Task statement:
Repeat all of the data word for word so that only the pictures are missing from the copy.

Provided records:
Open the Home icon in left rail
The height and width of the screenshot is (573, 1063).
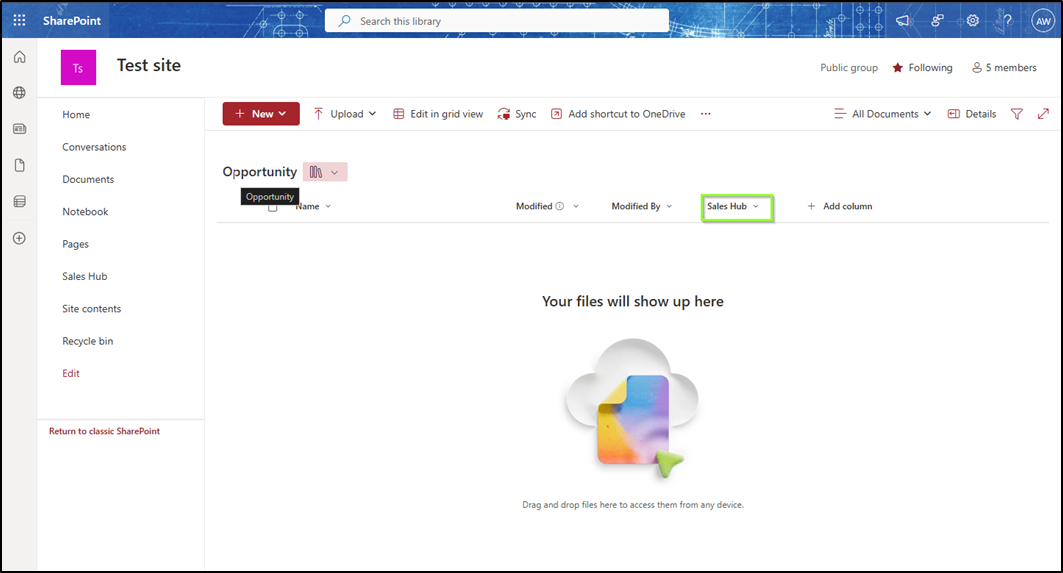pos(19,57)
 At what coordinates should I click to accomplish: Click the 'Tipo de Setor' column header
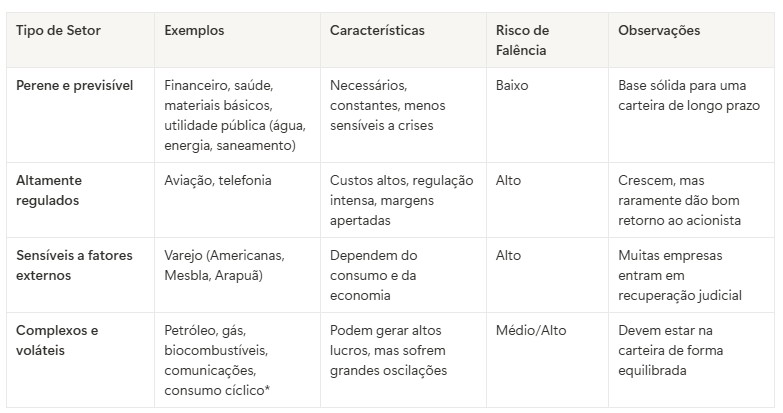point(58,31)
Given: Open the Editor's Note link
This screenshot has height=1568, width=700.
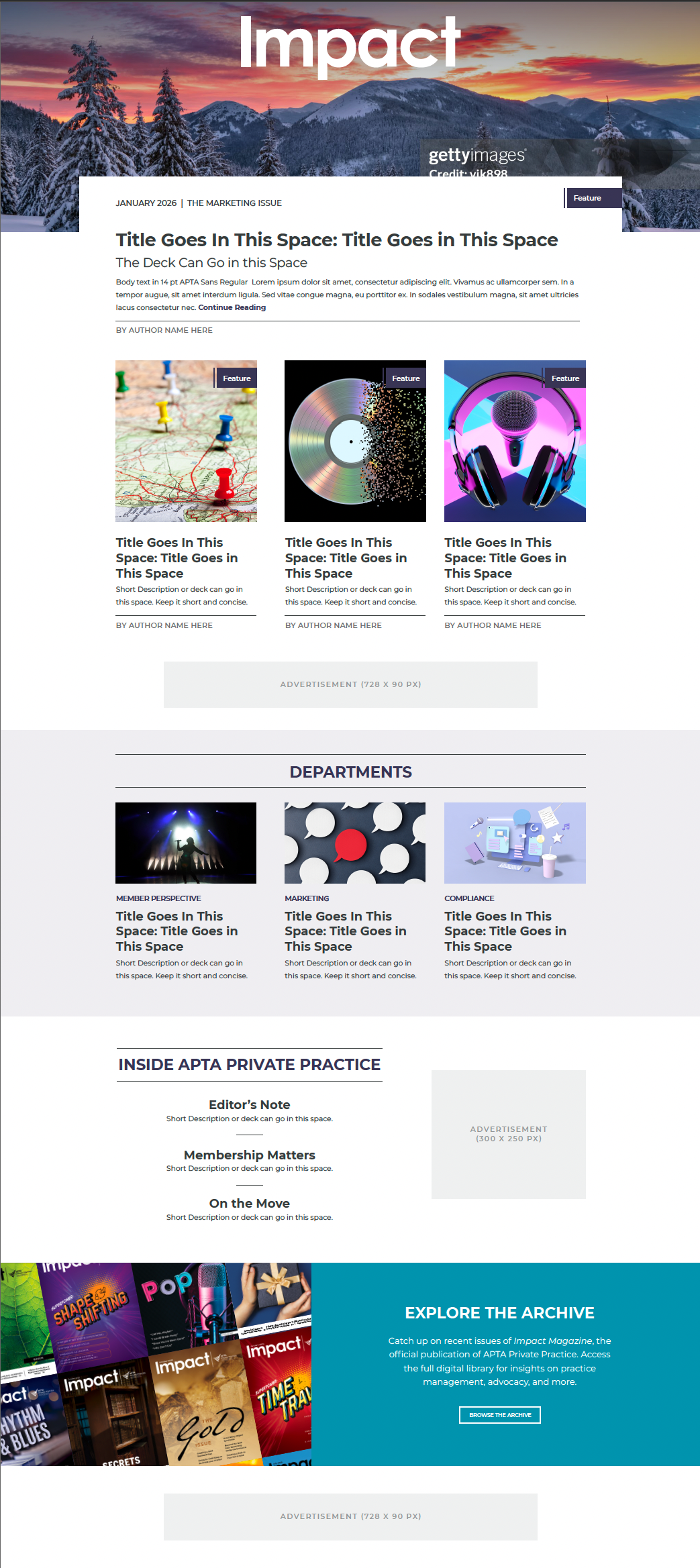Looking at the screenshot, I should pos(250,1104).
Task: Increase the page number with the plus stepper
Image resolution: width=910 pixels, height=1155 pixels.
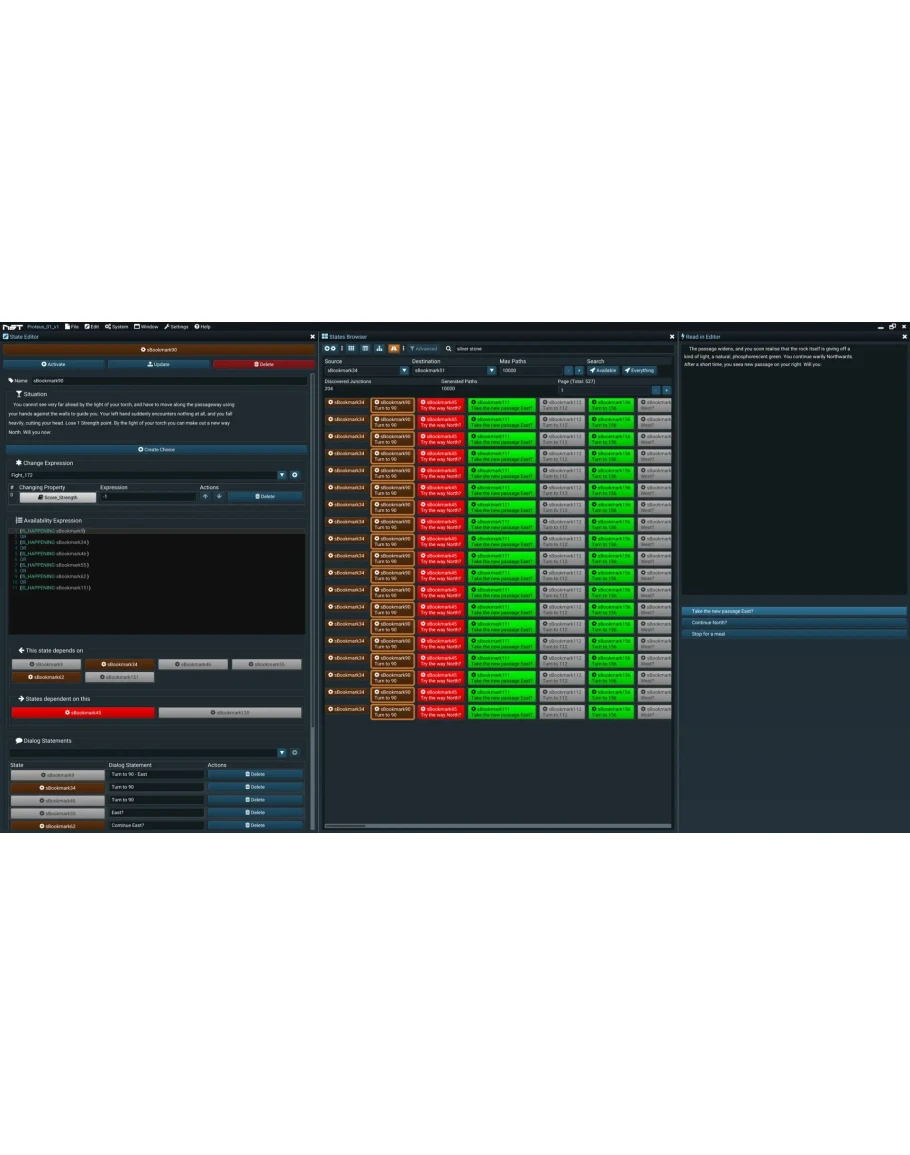Action: [667, 390]
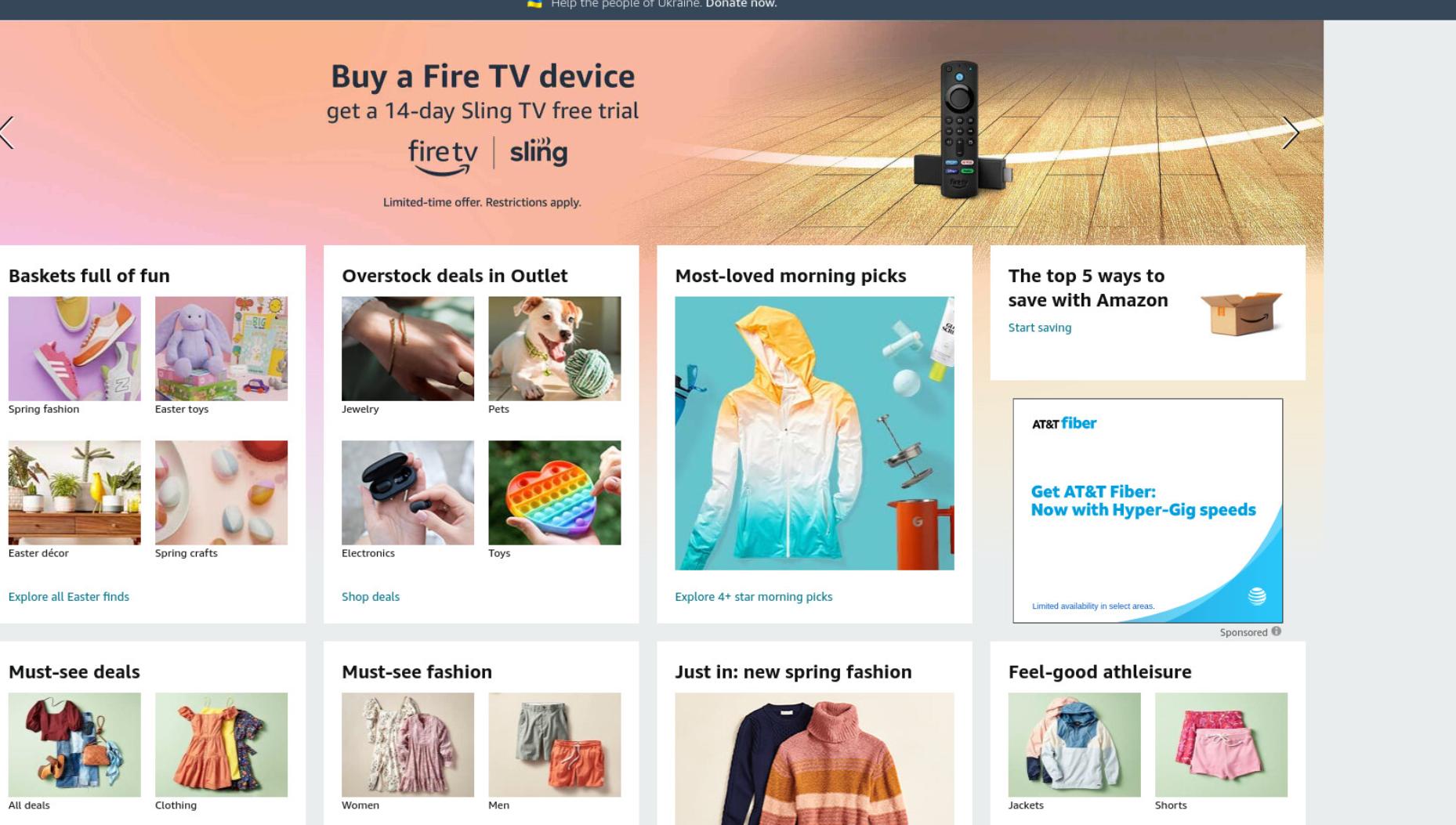Select the Electronics earbuds thumbnail

tap(407, 493)
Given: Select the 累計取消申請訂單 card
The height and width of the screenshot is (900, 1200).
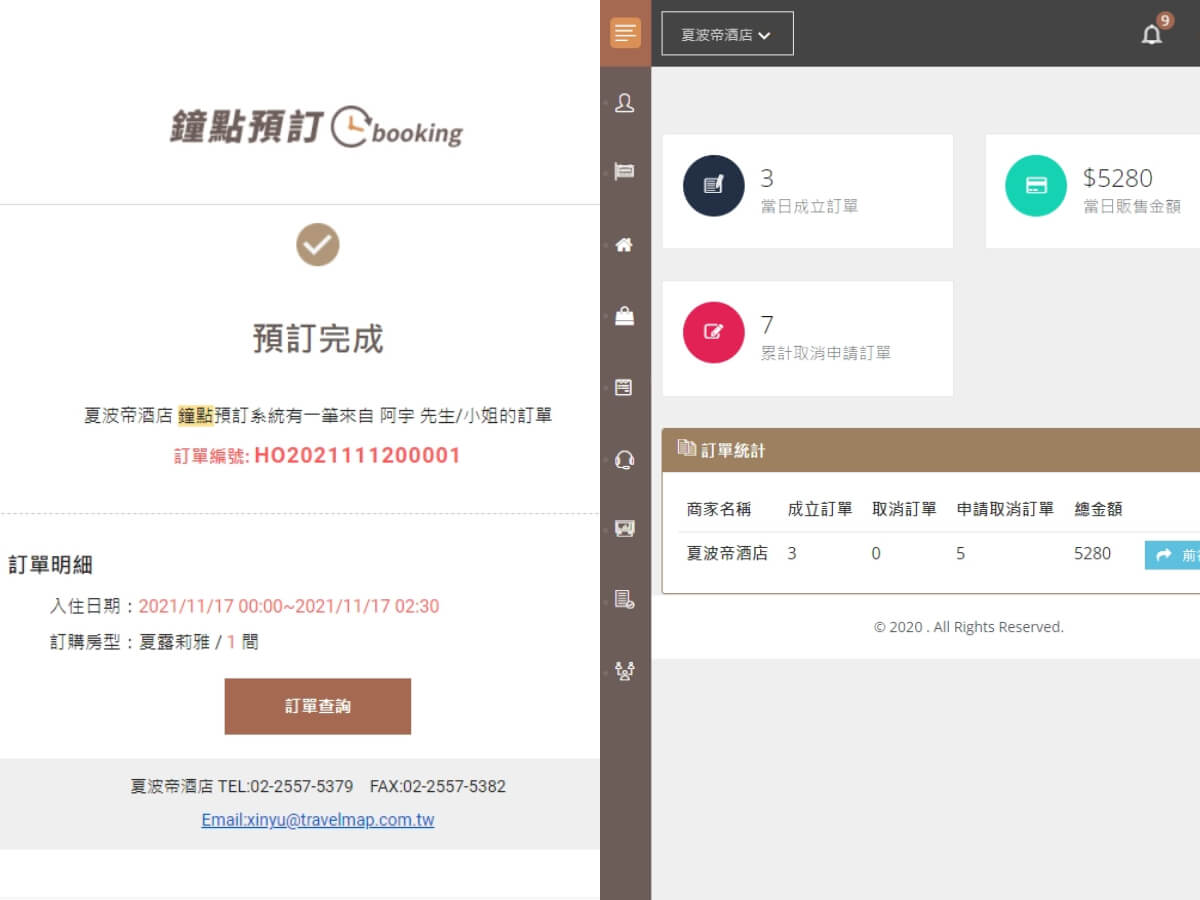Looking at the screenshot, I should point(808,337).
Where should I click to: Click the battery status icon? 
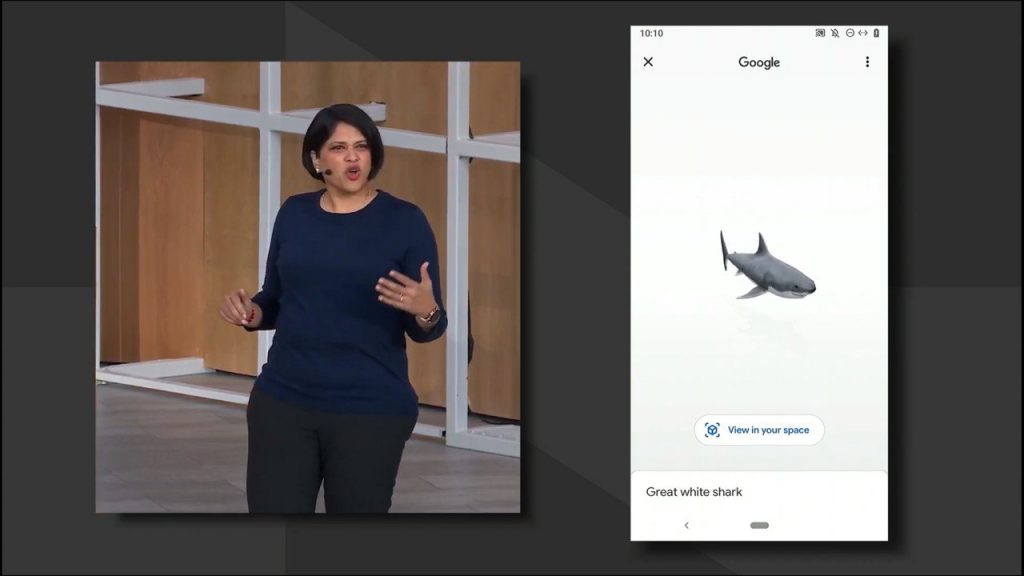pos(876,33)
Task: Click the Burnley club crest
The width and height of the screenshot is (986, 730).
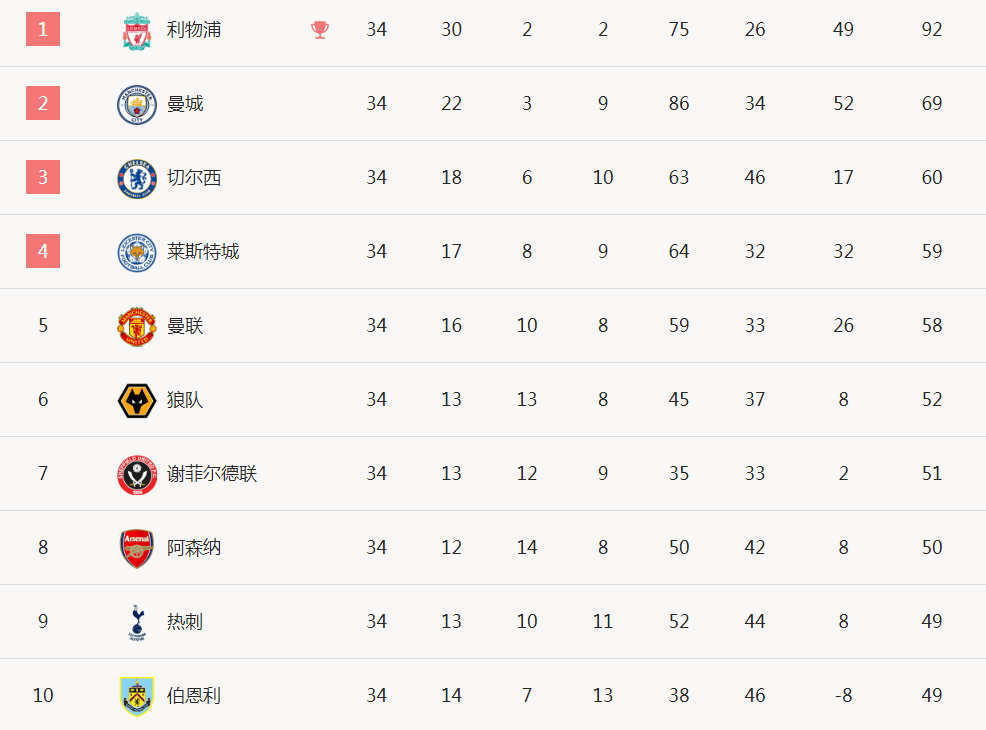Action: [136, 696]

Answer for this exercise:
Open the Home icon in left rail
The height and width of the screenshot is (573, 1063).
pos(19,57)
 At what coordinates should I click to accomplish: Click the 'Tipo de Setor' column header
point(58,31)
Given: Open the Editor's Note link
This screenshot has height=1568, width=700.
Looking at the screenshot, I should pos(250,1104).
Task: Increase the page number with the plus stepper
Image resolution: width=910 pixels, height=1155 pixels.
Action: [667, 390]
Select the Electronics earbuds thumbnail

tap(407, 493)
Given: Select the 累計取消申請訂單 card
The height and width of the screenshot is (900, 1200).
Looking at the screenshot, I should point(808,337).
Where should I click to: Click the battery status icon? 
pos(876,33)
Task: Click the Burnley club crest
The width and height of the screenshot is (986, 730).
Action: [136, 696]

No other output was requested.